Photographs of the Bauhaus achievement are part of this exhibition, including a picture of the Bauhaus Dessau building designed by Gropius himself. The Dessau building was a workshop for the Bauhaus and the technical college linked by a bridge and it demonstrates the asymmetrical design and the principle that different spaces should reflect their different functions. The Bauhaus workshop contains open spaces and a three storey glass wall, while the technical college has smaller windows and intimate rooms for teaching.

Much of this exhibition is concerned with the theoretical aspects of modernism: its manifestos, its values and its movements. Yet there is also a great deal of information on the practical process of designing and redesigning. The chair was one product that offered endless design possibilities as modernists struggled to make a chair from the least number of components possible. Pride of place is given to the various designs of the cantilever chair (inspired by Ledwid Mies van der Rohe’s prototype). This design takes the weight of the chair on two legs.

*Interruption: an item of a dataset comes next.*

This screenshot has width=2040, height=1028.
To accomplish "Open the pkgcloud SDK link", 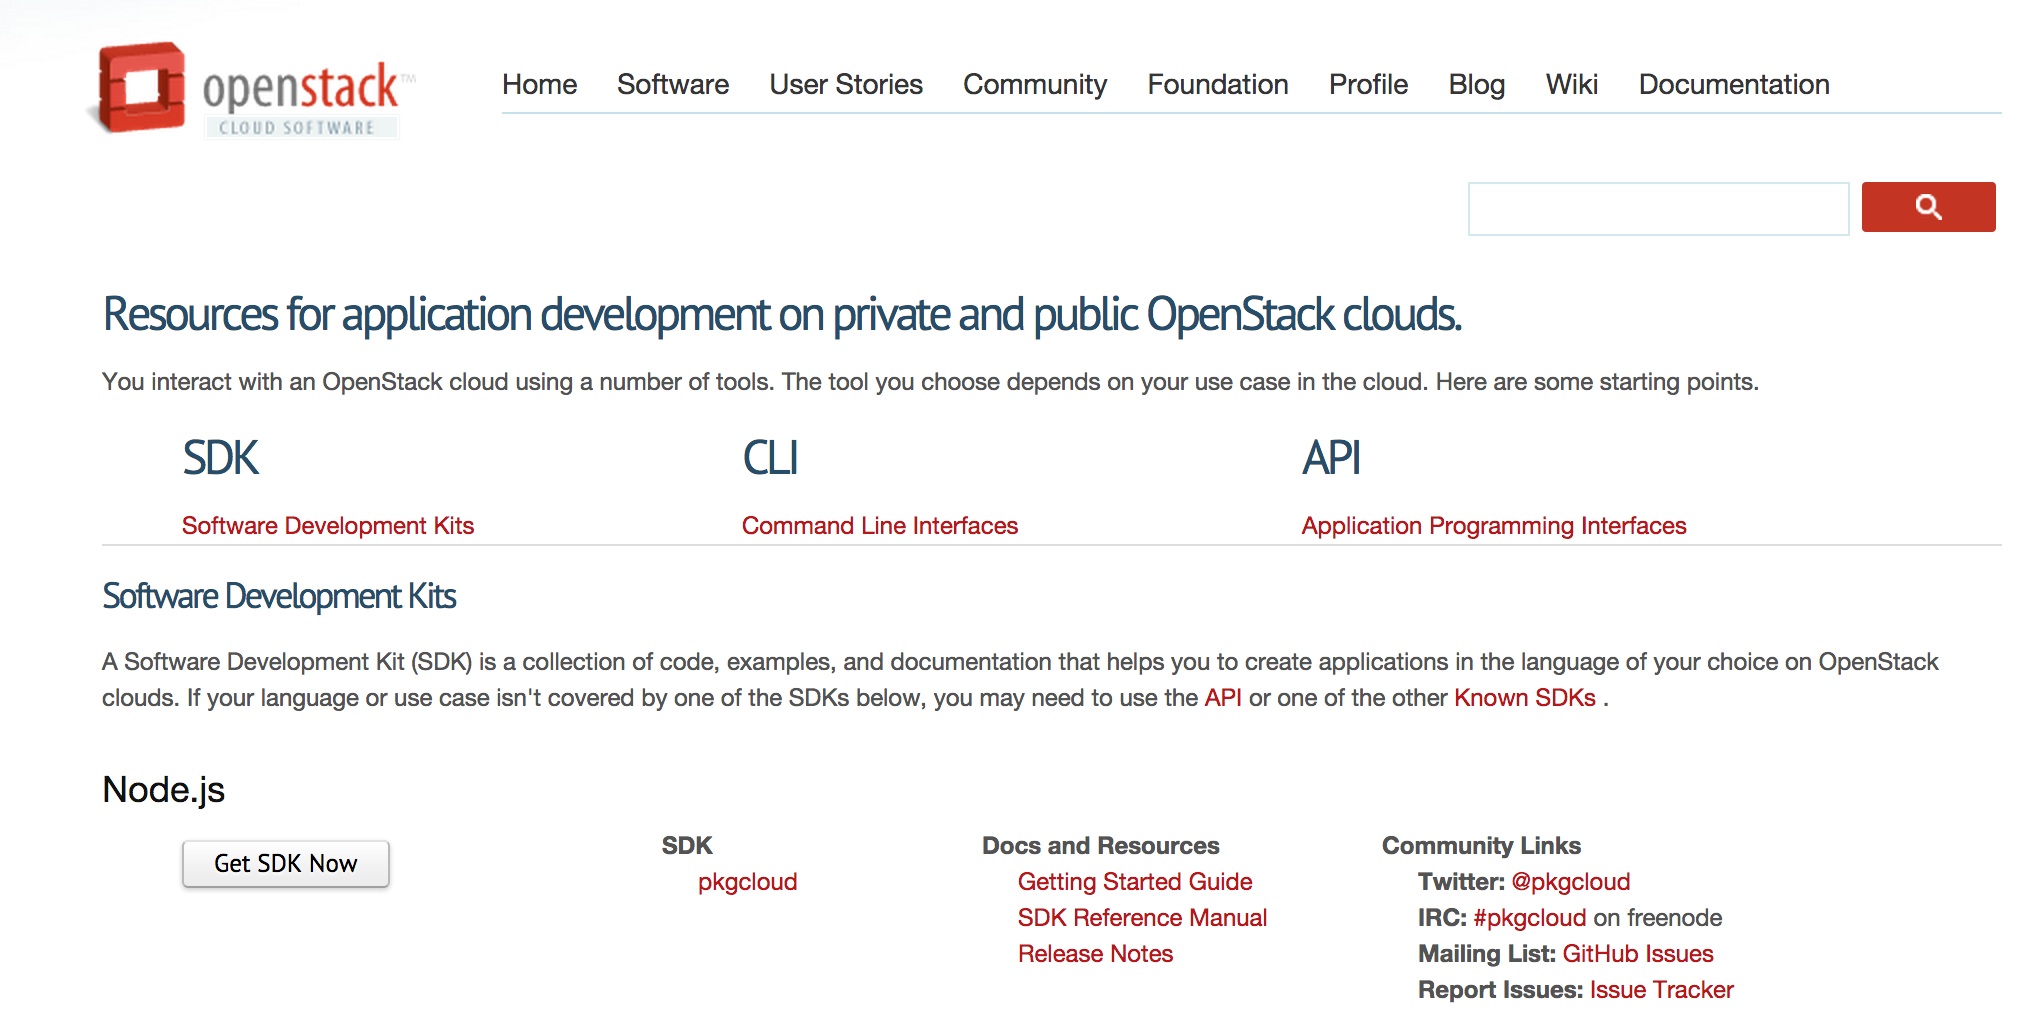I will pyautogui.click(x=747, y=882).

‘It’s difficult to imagine just how revolutionary this chair with two legs was at the time’, explains Wilk. ‘In fact it’s said that some people in 1927 were afraid to sit on such chairs because it would fall down. There were metal café chairs at the time and there had been metal furniture in the nineteenth century, but the idea of using shiny metal furniture in the home, in the domestic interior was a completely new idea. This chair is now more than eighty years old which is rather hard to believe when it still looks absolutely modern and up–to–date and is still used widely in both domestic and commercial settings.’ Chair design was an integral part of modernist innovation. As Marcel Breuer said in 1927, ‘In the end we will sit on a resilient column of air’.

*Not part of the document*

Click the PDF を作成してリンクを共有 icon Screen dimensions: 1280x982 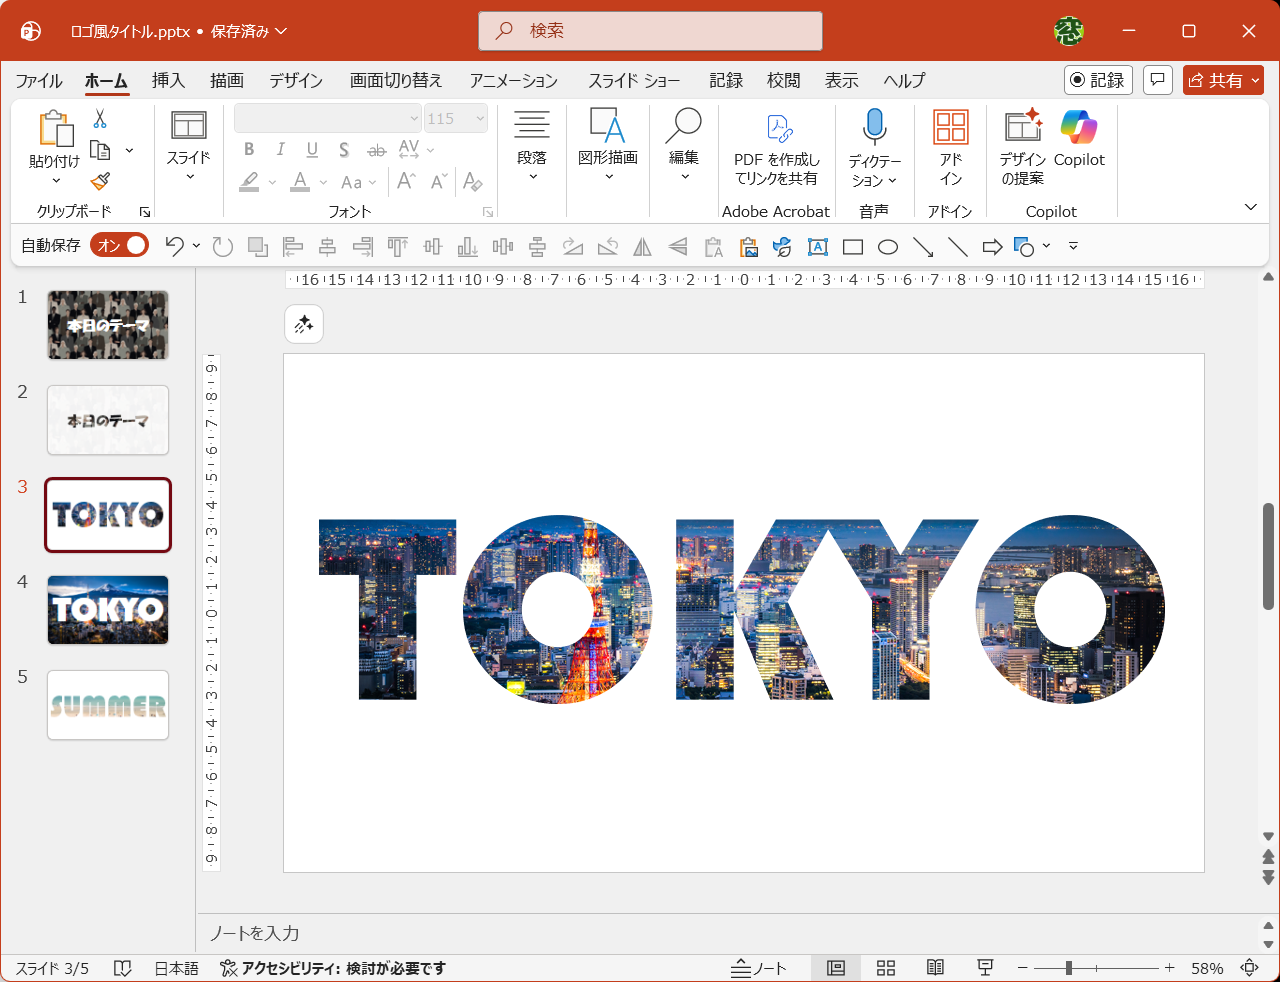pyautogui.click(x=776, y=130)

In considering the practical uses of modernist design, Wilk also places an emphasis on fashion. Alexander Rodchenko’s Production Clothing (1922) relies on principles of functionality with the androgynous uniformity of its grey wool and leather. In contrast, Giacomo Balla’s Futurist Suit created in 1920 expresses the lively human spirit in its bright colours of orange, black and yellow. Balla’s irregular triangular patterning manifests a desire for the disorder inherent in being different, in being unique. Sonia Delauney’s Swimming Costume of 1928 reveals a liberated attitude to the human body and like Balla, Delauney uses the factor of simultaneity in which the complexity of modern life is conveyed by colour. Costumes for ballets and stage productions are also significant, one example being the Bauhaus costumes for Oskar Schlemmer’s Triadic Ballet during the 1920s. These costumes recreated the dancers as puppets and abstractions of the human body.

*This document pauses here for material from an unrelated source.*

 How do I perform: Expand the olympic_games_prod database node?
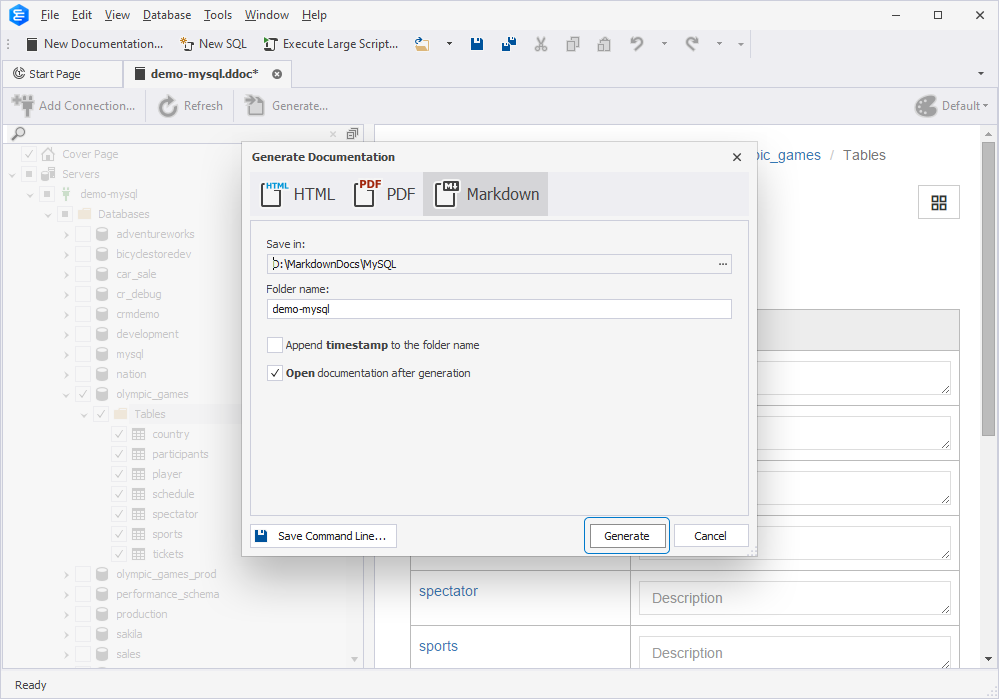(x=66, y=574)
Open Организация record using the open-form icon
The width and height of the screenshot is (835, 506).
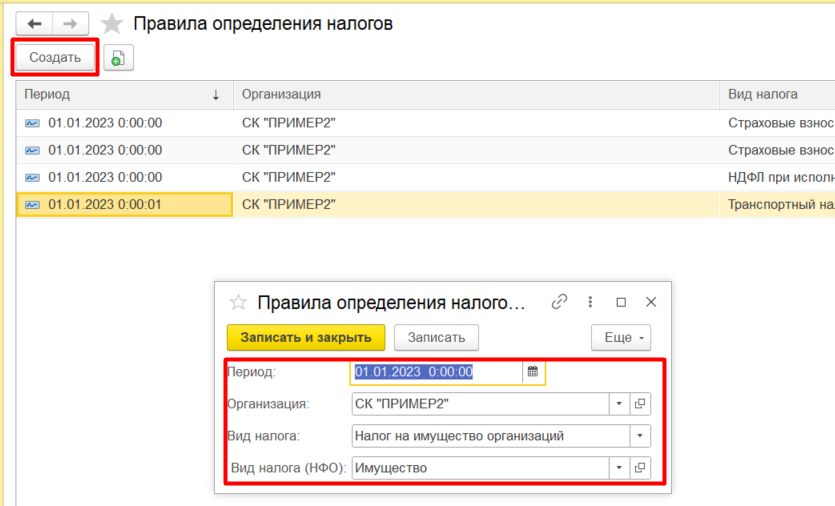pos(640,404)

A few British examples of modernist design exist amongst the proliferation of Continental artefacts. On display is Henry C. Beck’s 1931 Sketch for London Underground map , that iconic symbol of London which has been in contnous use since 1933. Beck took the factors of simplicity and functionality to create a map based on connections rather than geography. However, it seems that British modernism developed later than in other countries. Wilk describes how modernism came ‘late to Britain when émigrés from commonwealth nations began to arrive.’ Yet British design may have a great deal to learn from modernism and this massive exhibition provides much inspiration.

A comprehensive study of modernist design is now available as a companion to the current exhibition edited by Wilk. Covering all of the modernist movements, from De Stijl to Bauhaus, and making connections between design and the arts, Modernism: Designing a New World provides good source material for designers interested in modernism. Like the exhibition, it makes connections between modernist design and art, literature, dance and stage production and in doing so represents the eclectic spirit of modernism in all of its guises.